** start **
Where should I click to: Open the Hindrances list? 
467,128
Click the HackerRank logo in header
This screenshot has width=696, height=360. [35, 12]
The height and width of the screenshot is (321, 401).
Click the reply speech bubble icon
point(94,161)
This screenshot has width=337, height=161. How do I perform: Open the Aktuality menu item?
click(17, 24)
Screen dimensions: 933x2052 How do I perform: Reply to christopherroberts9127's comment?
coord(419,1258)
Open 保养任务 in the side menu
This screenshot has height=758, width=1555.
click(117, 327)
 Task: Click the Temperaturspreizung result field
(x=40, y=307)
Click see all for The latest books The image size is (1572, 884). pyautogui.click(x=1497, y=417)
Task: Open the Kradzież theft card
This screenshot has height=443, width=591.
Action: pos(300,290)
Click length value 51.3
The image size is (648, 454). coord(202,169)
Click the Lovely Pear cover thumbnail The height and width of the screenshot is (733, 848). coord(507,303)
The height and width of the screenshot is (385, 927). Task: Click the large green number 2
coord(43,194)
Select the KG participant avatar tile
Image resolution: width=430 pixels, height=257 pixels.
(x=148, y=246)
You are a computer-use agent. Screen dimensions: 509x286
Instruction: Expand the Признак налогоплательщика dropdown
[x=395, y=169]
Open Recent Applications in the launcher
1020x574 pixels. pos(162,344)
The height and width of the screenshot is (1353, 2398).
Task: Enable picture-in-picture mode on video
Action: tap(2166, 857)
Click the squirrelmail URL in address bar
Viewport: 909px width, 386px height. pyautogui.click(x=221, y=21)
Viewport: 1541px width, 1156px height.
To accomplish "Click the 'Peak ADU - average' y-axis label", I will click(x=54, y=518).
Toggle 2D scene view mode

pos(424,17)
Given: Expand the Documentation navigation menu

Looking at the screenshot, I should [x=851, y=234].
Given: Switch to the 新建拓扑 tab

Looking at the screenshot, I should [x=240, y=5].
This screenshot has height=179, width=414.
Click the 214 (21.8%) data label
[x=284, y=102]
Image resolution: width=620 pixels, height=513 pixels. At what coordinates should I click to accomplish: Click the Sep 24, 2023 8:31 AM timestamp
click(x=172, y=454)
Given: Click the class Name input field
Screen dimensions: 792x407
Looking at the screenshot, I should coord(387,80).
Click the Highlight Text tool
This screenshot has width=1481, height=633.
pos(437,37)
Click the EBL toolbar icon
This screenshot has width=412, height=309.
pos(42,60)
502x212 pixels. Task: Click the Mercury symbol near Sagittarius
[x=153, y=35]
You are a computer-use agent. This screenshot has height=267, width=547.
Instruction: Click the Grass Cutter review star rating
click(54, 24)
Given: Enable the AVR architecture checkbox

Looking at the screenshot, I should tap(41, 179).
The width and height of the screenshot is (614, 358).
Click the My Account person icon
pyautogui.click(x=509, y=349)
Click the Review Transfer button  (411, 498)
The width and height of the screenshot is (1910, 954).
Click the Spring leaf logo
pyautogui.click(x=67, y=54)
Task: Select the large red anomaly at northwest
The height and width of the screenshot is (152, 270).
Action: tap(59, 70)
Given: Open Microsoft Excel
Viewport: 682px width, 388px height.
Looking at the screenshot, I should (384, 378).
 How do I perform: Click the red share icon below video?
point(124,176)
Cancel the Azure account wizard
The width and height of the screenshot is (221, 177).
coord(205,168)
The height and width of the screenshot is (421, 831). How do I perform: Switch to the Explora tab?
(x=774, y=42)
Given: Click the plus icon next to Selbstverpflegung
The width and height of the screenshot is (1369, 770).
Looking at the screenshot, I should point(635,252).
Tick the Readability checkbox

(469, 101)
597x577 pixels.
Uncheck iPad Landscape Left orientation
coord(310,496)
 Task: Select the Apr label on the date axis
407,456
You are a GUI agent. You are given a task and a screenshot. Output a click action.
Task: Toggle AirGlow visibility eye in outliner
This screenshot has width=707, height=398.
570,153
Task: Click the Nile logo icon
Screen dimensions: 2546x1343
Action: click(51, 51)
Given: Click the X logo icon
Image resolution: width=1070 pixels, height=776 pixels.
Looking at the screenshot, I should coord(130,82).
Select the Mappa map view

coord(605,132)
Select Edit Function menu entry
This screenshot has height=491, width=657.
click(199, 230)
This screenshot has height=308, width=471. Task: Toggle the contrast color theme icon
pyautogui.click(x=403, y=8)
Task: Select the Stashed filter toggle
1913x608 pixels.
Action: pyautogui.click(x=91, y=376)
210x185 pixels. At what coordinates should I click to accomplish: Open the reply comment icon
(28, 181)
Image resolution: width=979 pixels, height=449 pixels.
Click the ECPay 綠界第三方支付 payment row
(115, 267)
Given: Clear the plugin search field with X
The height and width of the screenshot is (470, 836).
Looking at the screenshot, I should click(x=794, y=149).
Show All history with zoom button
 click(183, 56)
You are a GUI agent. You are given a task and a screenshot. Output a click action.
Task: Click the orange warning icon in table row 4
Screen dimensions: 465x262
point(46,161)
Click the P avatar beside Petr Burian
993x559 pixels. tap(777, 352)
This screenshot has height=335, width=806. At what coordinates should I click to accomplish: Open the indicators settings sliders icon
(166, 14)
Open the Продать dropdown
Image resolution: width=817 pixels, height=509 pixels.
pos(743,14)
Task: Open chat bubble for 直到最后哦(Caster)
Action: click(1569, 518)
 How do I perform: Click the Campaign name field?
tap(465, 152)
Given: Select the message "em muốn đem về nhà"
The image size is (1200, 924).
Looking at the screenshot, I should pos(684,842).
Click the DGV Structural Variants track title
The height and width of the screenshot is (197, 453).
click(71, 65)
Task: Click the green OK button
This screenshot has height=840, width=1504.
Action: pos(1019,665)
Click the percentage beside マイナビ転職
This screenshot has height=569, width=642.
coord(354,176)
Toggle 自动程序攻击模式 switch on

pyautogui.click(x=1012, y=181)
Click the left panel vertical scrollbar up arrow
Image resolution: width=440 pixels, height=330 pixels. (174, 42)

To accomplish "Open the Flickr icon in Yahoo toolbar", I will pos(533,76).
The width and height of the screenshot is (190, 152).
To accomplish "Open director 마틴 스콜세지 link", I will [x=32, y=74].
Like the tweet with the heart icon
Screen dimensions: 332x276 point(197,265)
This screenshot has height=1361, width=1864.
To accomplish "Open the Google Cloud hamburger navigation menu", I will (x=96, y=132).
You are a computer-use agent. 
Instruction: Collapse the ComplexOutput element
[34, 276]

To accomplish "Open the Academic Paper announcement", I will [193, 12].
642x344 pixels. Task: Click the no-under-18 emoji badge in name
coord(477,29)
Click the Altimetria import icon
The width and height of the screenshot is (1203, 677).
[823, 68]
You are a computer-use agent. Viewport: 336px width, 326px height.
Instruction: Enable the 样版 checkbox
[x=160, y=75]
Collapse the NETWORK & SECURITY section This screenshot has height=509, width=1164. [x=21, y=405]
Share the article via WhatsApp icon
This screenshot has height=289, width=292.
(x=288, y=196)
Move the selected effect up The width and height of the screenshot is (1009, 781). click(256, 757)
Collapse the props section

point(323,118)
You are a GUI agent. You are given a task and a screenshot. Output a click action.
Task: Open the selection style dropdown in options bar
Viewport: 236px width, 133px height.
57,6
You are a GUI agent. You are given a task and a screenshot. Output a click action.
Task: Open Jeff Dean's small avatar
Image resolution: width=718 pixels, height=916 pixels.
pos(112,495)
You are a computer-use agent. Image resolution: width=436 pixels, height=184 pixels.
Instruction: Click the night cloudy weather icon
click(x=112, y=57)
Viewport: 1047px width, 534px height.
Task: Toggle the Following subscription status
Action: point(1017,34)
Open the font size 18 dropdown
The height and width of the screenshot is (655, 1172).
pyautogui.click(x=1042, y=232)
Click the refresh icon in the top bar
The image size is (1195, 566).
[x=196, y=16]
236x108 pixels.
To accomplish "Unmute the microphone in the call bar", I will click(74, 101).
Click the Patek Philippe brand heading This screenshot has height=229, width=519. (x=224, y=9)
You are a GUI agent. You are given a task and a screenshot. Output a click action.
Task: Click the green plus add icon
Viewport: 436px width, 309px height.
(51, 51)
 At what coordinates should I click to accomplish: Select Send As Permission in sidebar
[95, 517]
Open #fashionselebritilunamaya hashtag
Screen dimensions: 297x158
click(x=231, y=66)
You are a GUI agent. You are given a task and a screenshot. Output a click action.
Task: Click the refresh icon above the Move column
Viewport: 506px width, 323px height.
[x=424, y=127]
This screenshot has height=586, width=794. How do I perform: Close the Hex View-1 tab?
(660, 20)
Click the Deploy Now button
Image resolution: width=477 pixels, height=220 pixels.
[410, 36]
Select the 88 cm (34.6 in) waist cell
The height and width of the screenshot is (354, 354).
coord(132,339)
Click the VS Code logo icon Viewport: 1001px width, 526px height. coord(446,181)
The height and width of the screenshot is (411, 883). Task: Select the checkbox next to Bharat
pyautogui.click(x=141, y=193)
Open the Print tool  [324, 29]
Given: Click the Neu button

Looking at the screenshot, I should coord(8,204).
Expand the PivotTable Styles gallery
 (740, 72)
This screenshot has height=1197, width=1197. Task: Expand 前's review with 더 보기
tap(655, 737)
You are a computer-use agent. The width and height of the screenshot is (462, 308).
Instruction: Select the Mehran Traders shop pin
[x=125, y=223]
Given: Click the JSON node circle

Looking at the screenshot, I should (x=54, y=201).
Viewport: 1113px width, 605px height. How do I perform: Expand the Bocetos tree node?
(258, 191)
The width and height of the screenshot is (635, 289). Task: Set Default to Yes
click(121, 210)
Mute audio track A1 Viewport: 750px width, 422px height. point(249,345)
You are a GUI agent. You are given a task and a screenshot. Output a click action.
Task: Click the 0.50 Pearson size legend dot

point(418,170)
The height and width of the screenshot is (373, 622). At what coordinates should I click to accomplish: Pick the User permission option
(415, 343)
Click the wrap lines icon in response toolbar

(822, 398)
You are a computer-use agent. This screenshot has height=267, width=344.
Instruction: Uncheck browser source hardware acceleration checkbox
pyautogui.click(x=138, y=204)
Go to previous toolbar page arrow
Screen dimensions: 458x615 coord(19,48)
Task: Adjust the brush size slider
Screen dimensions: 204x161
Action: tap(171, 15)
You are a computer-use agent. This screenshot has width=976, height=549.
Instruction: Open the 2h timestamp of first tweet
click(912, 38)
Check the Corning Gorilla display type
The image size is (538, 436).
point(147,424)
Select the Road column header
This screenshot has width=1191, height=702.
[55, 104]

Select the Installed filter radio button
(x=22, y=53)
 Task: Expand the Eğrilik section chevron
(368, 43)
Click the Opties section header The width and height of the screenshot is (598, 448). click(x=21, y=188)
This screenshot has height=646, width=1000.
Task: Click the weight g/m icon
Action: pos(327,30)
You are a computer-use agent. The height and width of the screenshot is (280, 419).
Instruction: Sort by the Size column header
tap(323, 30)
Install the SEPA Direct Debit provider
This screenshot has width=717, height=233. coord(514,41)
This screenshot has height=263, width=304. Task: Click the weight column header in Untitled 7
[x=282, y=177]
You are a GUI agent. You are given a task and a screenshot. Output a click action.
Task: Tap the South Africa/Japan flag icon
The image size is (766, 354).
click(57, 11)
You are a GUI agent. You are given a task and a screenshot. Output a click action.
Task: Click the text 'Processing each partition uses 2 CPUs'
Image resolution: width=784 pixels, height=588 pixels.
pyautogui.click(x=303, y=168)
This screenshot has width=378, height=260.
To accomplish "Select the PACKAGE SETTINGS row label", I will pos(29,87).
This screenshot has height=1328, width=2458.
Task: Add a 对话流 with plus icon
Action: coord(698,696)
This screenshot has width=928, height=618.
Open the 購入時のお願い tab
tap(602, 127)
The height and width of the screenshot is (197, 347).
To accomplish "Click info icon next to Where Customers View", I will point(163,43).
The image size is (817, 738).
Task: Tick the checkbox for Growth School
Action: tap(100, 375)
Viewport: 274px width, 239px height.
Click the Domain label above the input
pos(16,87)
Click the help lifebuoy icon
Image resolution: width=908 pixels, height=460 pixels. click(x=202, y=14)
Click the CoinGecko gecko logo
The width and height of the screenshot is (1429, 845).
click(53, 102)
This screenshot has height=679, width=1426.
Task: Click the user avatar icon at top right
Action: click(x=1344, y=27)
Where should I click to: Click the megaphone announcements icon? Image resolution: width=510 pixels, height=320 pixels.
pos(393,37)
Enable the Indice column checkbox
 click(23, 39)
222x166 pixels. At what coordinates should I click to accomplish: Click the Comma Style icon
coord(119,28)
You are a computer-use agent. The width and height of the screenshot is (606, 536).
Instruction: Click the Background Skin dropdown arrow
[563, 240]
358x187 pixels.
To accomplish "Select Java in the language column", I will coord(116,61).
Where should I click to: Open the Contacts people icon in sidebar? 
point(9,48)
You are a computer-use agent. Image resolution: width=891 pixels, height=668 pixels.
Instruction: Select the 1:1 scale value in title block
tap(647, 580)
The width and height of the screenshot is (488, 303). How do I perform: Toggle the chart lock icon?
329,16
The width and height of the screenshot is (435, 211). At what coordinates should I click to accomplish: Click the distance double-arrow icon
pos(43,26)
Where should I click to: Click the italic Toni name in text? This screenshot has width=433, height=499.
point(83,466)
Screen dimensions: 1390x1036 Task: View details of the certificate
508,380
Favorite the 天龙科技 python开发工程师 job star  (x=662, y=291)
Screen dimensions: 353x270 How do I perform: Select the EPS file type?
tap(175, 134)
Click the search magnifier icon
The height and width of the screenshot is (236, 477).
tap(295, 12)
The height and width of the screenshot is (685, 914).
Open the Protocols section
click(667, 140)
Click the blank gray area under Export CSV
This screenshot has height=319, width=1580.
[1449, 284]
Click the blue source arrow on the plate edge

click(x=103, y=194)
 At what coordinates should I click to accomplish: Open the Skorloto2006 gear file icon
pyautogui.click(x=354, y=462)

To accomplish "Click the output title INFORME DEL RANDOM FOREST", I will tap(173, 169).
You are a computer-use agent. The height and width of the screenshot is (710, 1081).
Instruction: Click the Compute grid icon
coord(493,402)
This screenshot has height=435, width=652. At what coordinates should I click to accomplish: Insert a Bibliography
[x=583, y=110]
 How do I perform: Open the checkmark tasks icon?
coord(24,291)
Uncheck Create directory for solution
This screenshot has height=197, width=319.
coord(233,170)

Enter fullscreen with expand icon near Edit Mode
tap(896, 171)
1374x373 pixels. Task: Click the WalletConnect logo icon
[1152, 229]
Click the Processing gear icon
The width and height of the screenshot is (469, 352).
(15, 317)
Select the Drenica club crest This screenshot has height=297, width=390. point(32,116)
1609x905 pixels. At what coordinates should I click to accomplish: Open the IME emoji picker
** end **
» **Your task**:
Count the lines of the items above that contain the string "toolbar". Give only the number.

» **Exercise result**:
4